Spinraza improves motor function in SMA children after loading doses
The motor function of children with spinal muscular atrophy (SMA) improves significantly in the early stages of treatment with Spinraza (nusinersen), namely within its two-month loading dose period, a study reported.
No changes in nutritional status — as assessed by weight — were seen then, however, likely because of the short follow-up period, the researchers said. Longer follow-up studies are needed to understand the impact of Spinraza on nutritional status, they said in the study, “Assessment of motor function and nutritional status in children with spinal muscular atrophy treated with nusinersen after loading period in Western China: a retrospective study,” which was published in BMC Neurology.
SMA is caused by the gradual loss of motor neurons — the nerve cells that control voluntary muscle movements — leading to symptoms such as muscle weakness and impaired motor function. The disease is also associated with feeding problems and changes in energy metabolism, nutritional status, and body composition.
Spinraza is a disease-modifying therapy designed to preserve motor neuron and muscle function. Administered directly into the spinal canal (intrathecal injection), it’s approved for all patients with the main SMA types, regardless of age or body weight.
Treatment starts with four loading doses: three doses every 14 days and the fourth 30 days later. Patients are then treated three times a year as part of a maintenance regimen.

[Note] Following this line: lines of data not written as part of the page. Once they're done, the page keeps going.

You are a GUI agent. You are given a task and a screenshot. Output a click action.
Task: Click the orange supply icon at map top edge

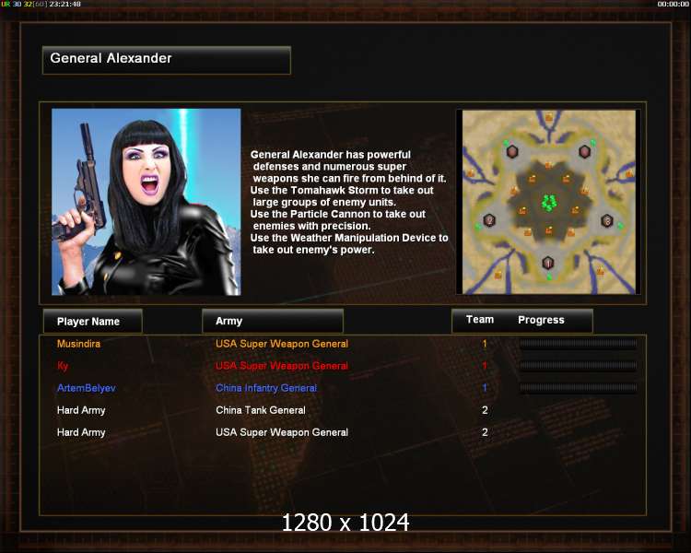click(549, 117)
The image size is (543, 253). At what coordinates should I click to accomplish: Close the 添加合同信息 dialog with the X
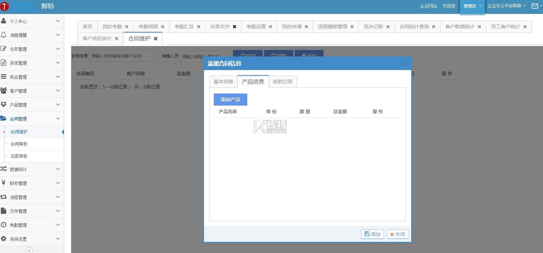[x=405, y=65]
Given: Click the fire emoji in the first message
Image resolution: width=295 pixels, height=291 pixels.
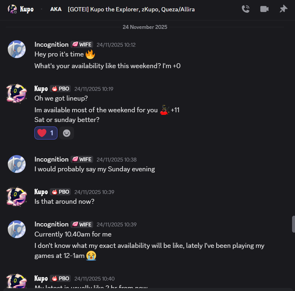Looking at the screenshot, I should [90, 55].
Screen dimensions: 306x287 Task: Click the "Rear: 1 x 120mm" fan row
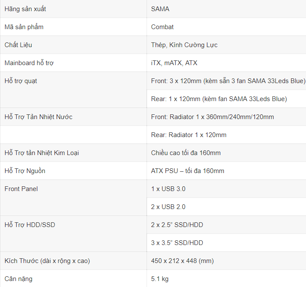coord(219,99)
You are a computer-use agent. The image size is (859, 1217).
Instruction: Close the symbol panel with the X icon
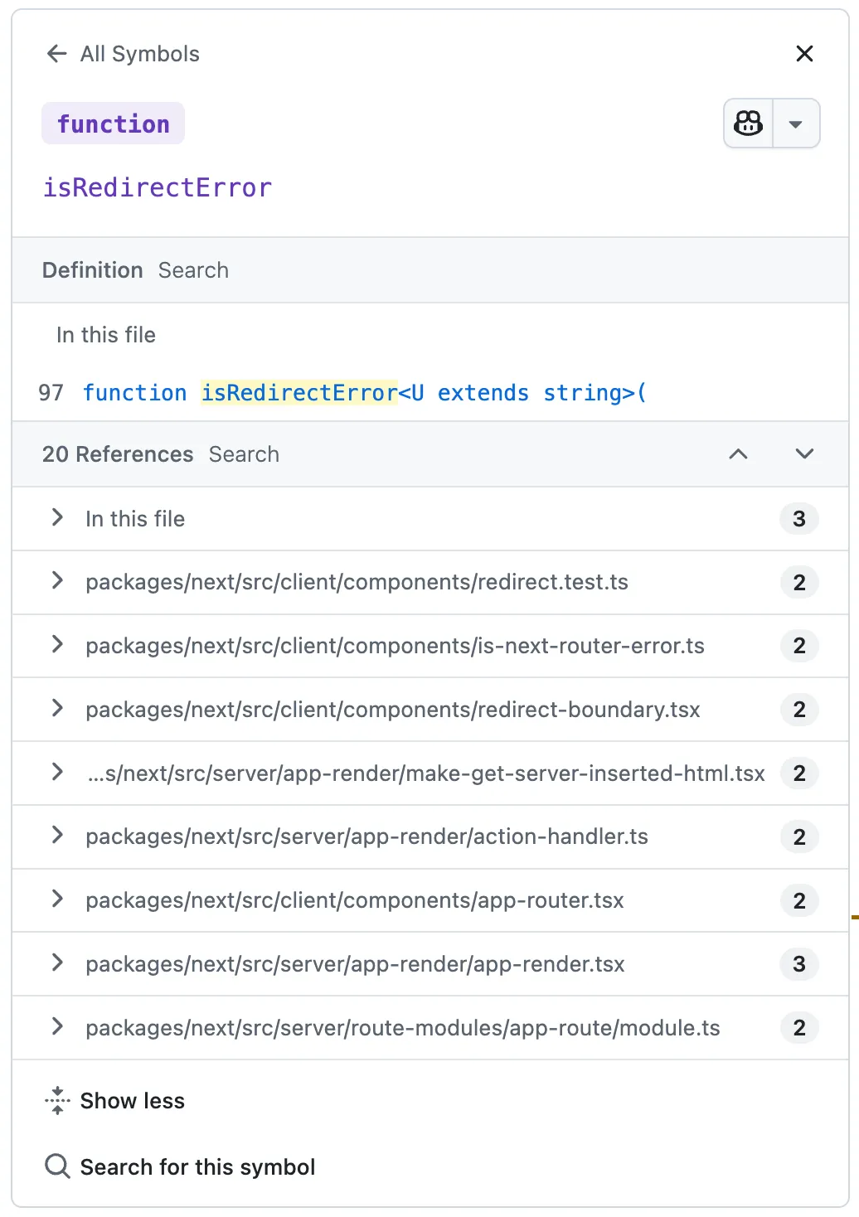click(804, 54)
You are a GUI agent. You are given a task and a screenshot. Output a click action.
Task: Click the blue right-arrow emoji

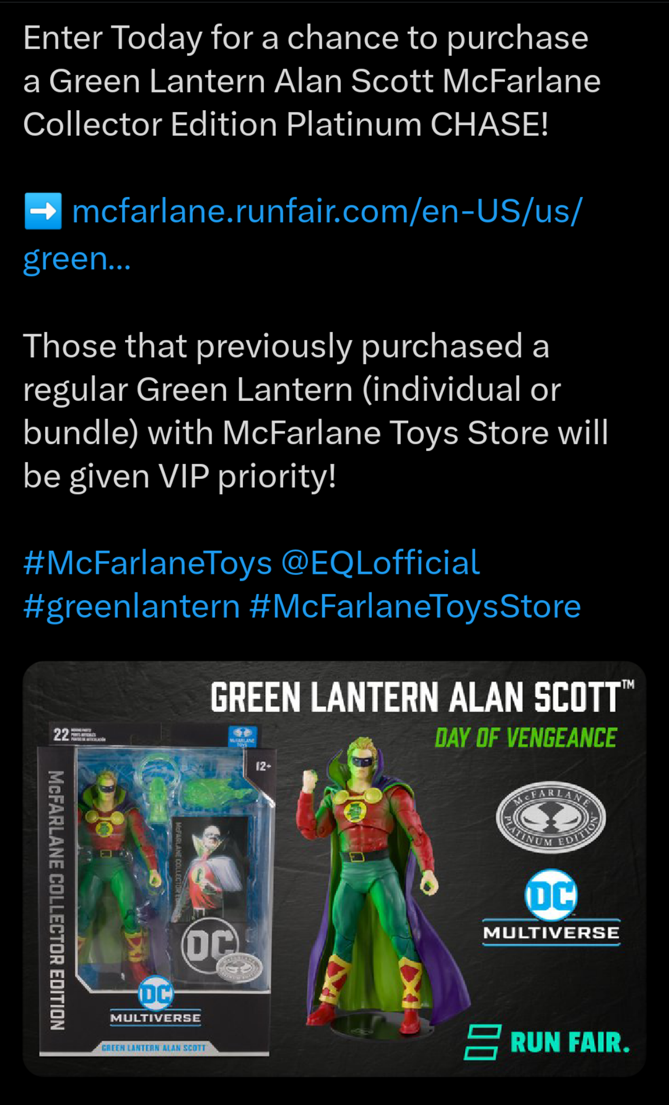[x=43, y=211]
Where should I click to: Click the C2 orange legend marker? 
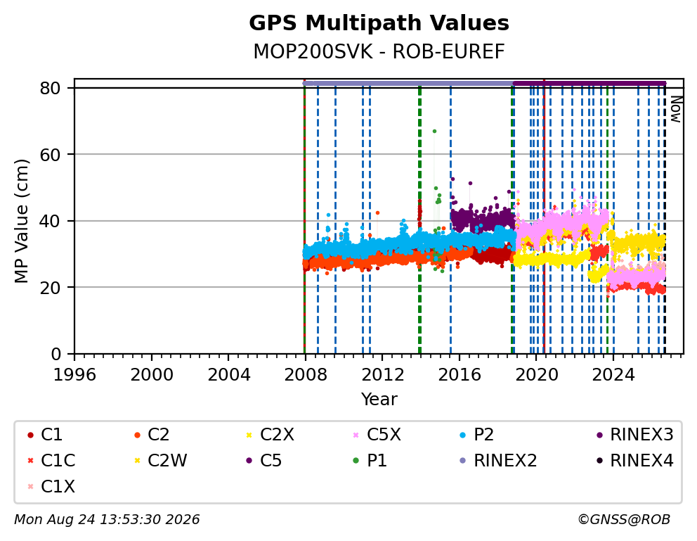point(137,435)
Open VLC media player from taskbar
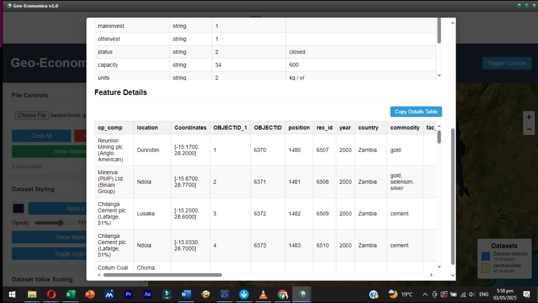This screenshot has width=538, height=303. pyautogui.click(x=263, y=295)
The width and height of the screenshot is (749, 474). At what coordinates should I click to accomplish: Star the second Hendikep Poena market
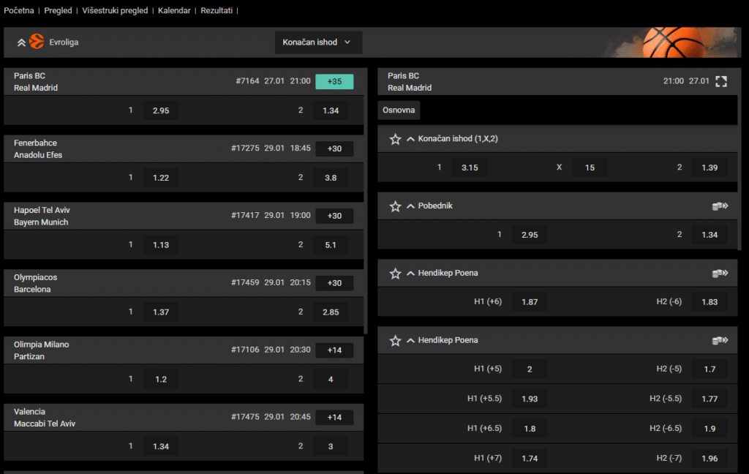(395, 341)

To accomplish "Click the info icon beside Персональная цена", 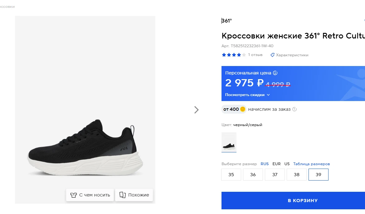I will pyautogui.click(x=275, y=73).
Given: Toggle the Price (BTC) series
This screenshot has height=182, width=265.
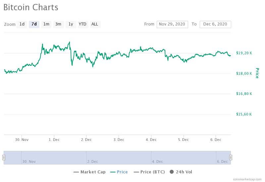Looking at the screenshot, I should [149, 172].
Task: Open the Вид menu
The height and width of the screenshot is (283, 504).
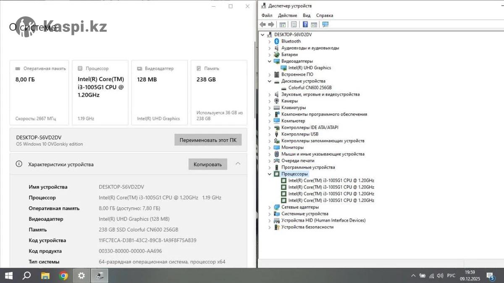Action: click(307, 16)
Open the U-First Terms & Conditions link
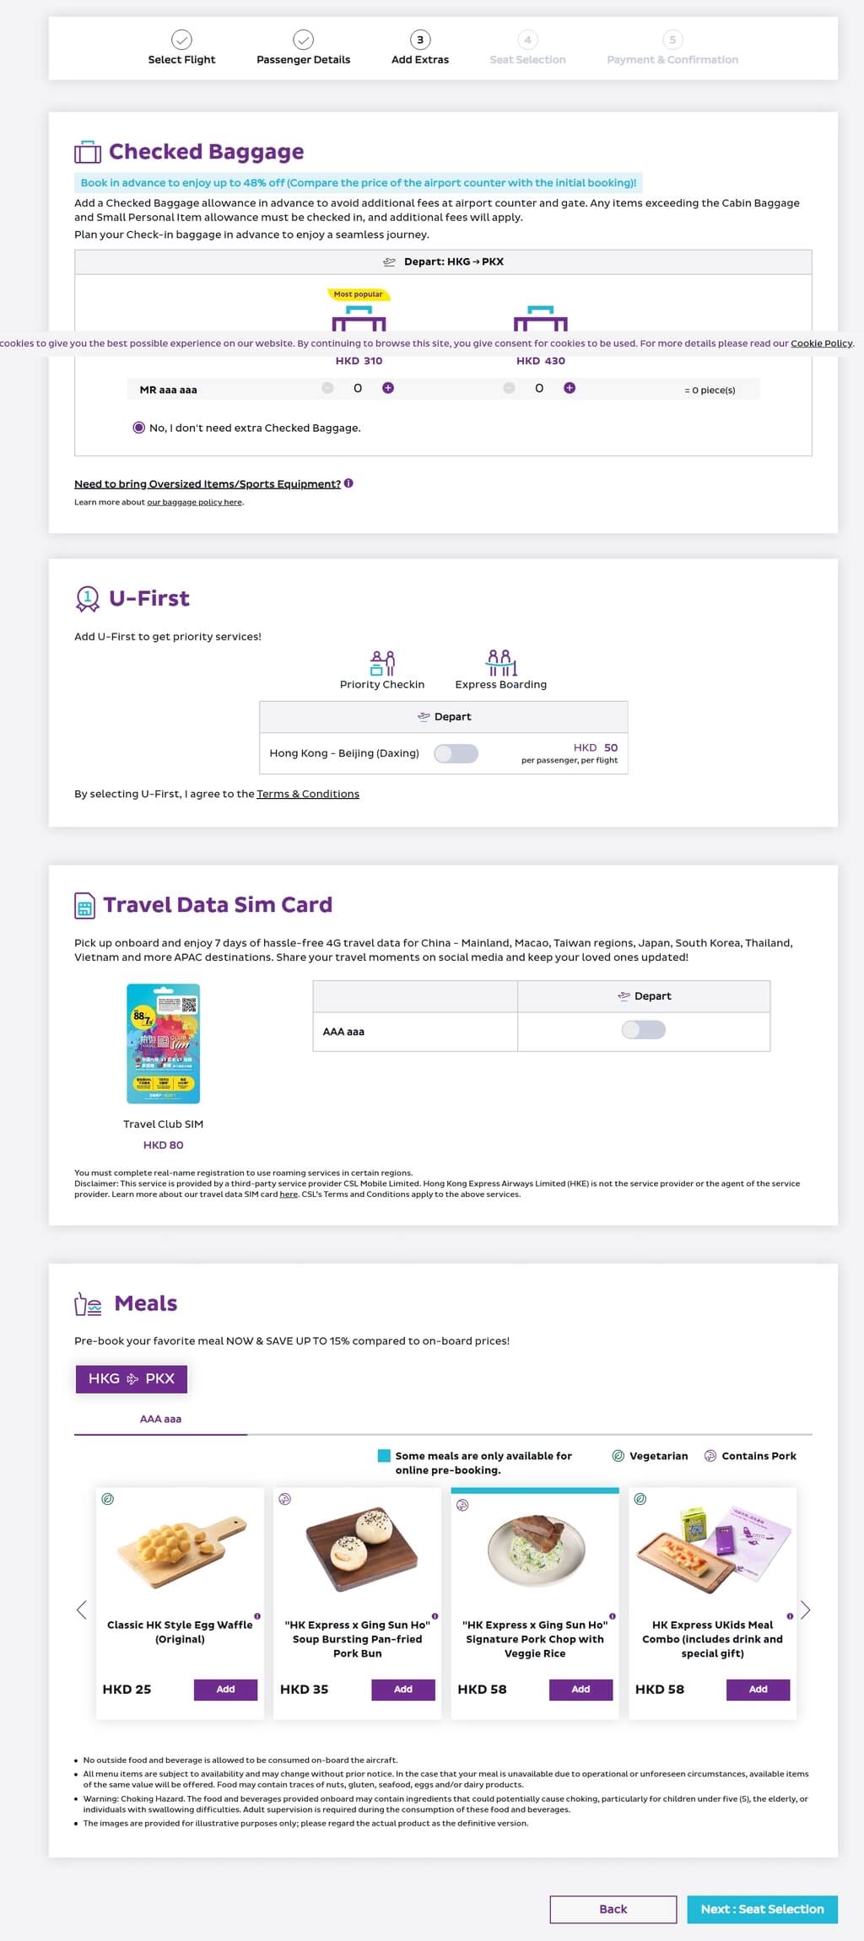This screenshot has width=864, height=1941. click(x=308, y=794)
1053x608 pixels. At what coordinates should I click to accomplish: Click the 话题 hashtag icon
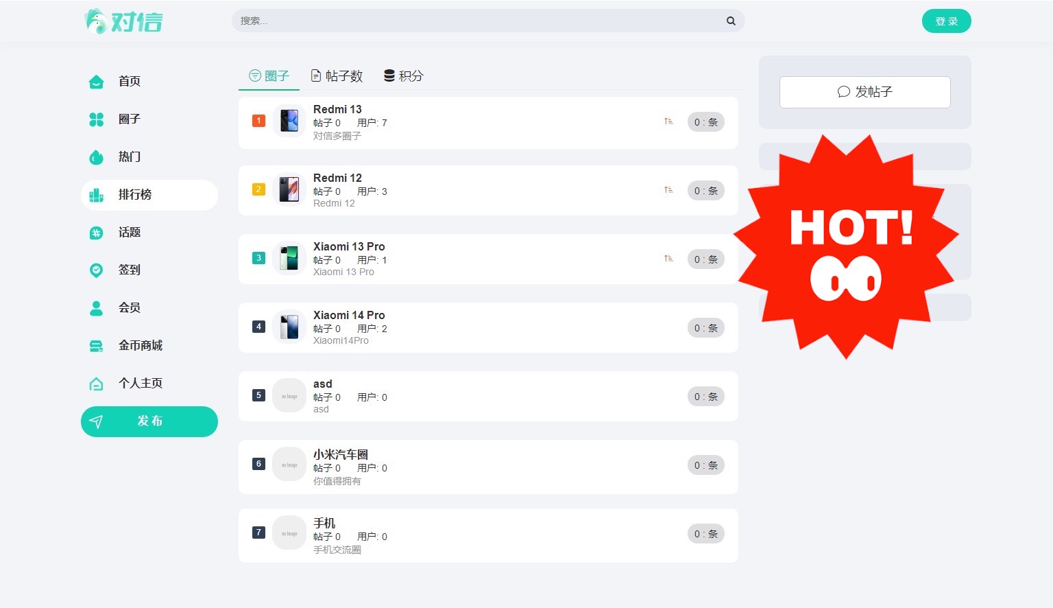pyautogui.click(x=97, y=233)
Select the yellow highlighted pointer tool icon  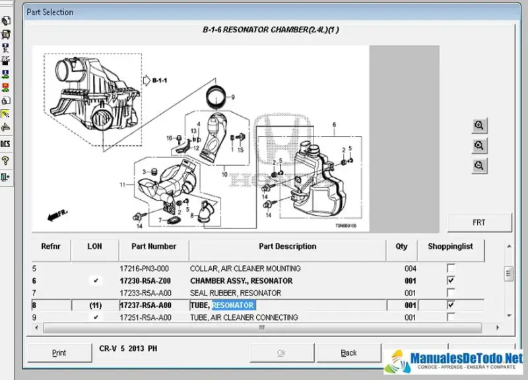coord(5,114)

The researchers noted, however, that no clinical studies have looked at improvements in motor function and nutritional status after the treatment’s loading period.
To assess the impact of Spinraza on motor function and nutritional status in SMA children immediately after the first four loading doses, they collected data on on 46 patients (26 girls, 20 boys) who received their loading doses at the West China Second University Hospital and The Second Affiliated Hospital of Xi’an Jiaotong University between October 2019 and March 2022.
Motor function gains after Spinraza treatment
Eight were diagnosed with SMA type 1, 31 with type 2, and seven type 3. Two participants (4.3%) had swallowing difficulties, but didn’t need a feeding tube and all those with SMA type 1 and 2 and most with type 3 reported tongue fasciculations (muscle twitches).
Motor function before treatment and after all loading doses was assessed using standard tools, including the Hammersmith Infant Neurologic Examination-Part 2 (HINE-2), the Children’s Hospital of Philadelphia Infant Test of Neuromuscular Disorders (CHOP-INTEND), the Hammersmith Functional Motor Scales Expanded (HFMSE), and the Revised Upper Limb Module (RULM). The scale used in each patient depended on their age and motor function.
Motor function with SMA type 1 improved after all loading doses compared with before treatment (baseline). These changes were not statistically significant, however. According to World Health Organization (WHO) motor milestones classification, the ability to sit without support also improved.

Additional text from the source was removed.